Esa ha sido la realidad de la radio y la televisión mexicanas, desde las cadenas nacionales hasta la estación local más apartada. Una industria que da empleo y sustento a miles de personas y sus familias. Impulsar y continuar revitalizándola es esencial. ¿A dónde entonces llegarían cientos de jóvenes comunicadores egresados de las universidades con sus ideas frescas y renovadoras?
¿Qué sucedería con el papel fundamental de la radio y la televisión que siguen siendo indiscutiblemente las grandes informadoras de la sociedad? Las audiencias masivas están en estos medios, muy por encima de las redes y podrá o no gustar a algunos políticos y detractores, pero la tarea informativa no puede morir.
En ninguna democracia del mundo hay tiempos oficiales y suprimirlos en México no es un asunto menor. No es en realidad un apoyo económico a los medios de comunicación porque la ley determina la cantidad de minutos por hora que pueden comercializar, pero sí abre mucho más la posibilidad de que las audiencias no pierdan interés en sus programas favoritos al no tener que disfrutarlos entre tantos anuncios sin fondo que ya evitan como un fastidio. Subir el rating y apostar por México hará que las empresas inviertan en verdadera publicidad en los medios.

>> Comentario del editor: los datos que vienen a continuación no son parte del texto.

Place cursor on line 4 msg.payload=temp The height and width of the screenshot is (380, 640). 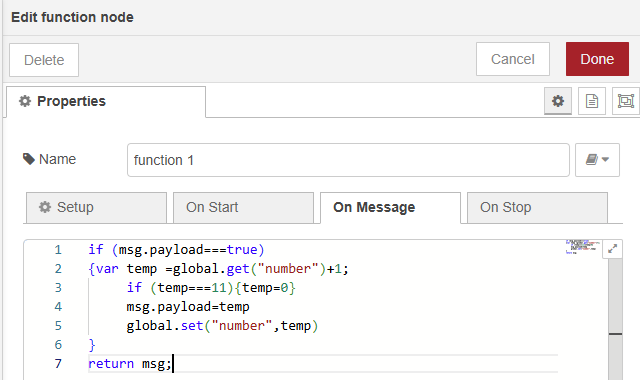coord(188,307)
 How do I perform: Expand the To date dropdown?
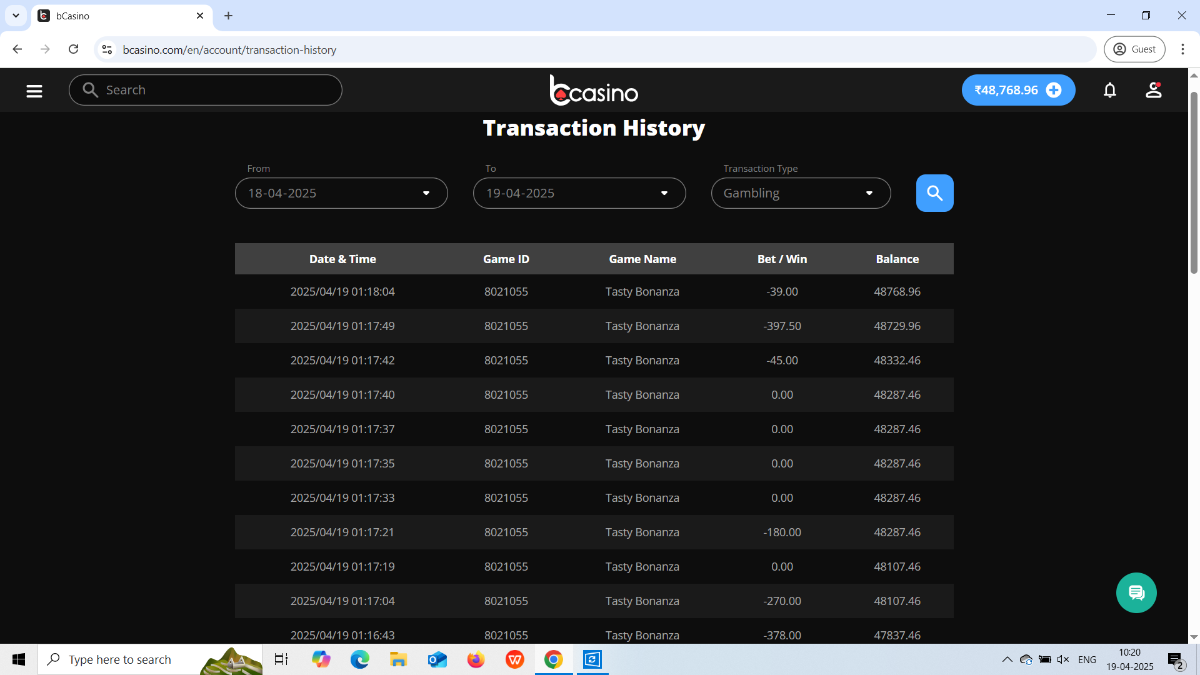pyautogui.click(x=579, y=193)
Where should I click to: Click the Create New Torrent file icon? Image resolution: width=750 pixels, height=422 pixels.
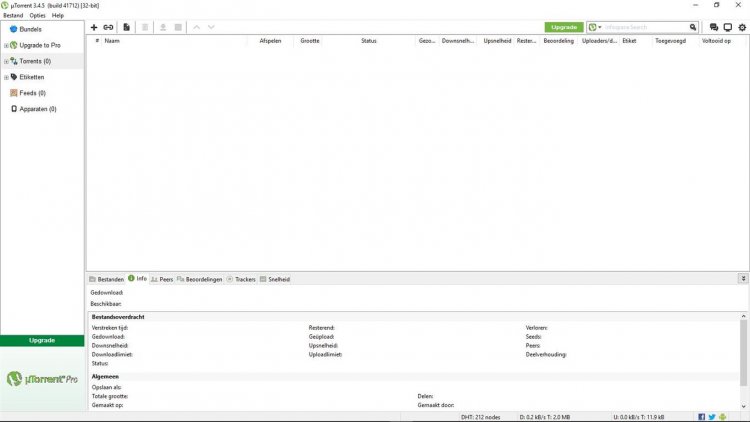126,27
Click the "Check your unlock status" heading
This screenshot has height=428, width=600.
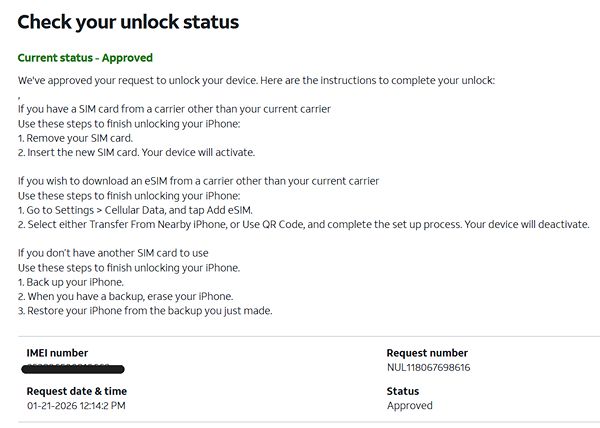pyautogui.click(x=128, y=21)
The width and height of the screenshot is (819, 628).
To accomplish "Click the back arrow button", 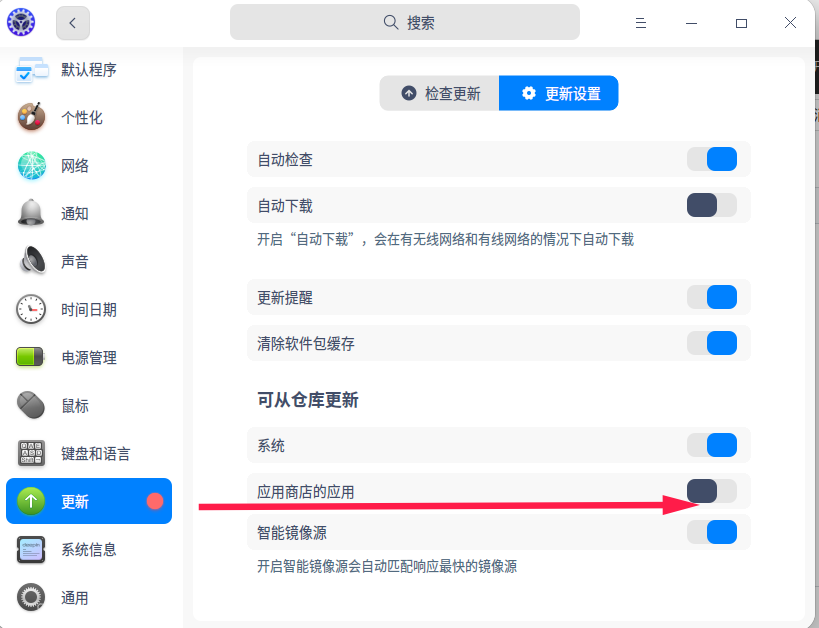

La reforma electoral de 2007, impulsada en el gobierno de Felipe Calderón, condenó a la radio y la TV a transmitir montones de anuncios propagandísticos de los partidos políticos. Espacios por los que no pagan, a pesar de que reciben prerrogativas millonarias, con el negocio adicional de producciones mal hechas con las que justificaban gastos excesivos por millones con facturas desproporcionadas. En siete meses del proceso electoral federal más reciente, la radio y la televisión tuvieron que transmitir 59 millones 731 mil 200 de esos mensajes.
En épocas no electorales, esos espacios han sido usados en el lucimiento personal del gobernante en turno y las obras de su administración como si fuesen producto de su magnificencia y generosidad o en la promoción de programas sociales que terminaban siendo instrumentos de clientelismo político. Sí, el replanteamiento de la relación entre los medios y el poder es una realidad y pasa por desterrar las prácticas autoritarias, confiscatorias y anacrónicas.
Mención aparte el trabajo de la secretaria de la Función Pública, Irma Eréndira Sandoval, quien puso el dedo en la llaga de la opacidad y corrupción de los fideicomisos públicos sin estructura orgánica, instrumentos que, mal enfocados, representan fugas incesantes de recursos que tanto necesitamos.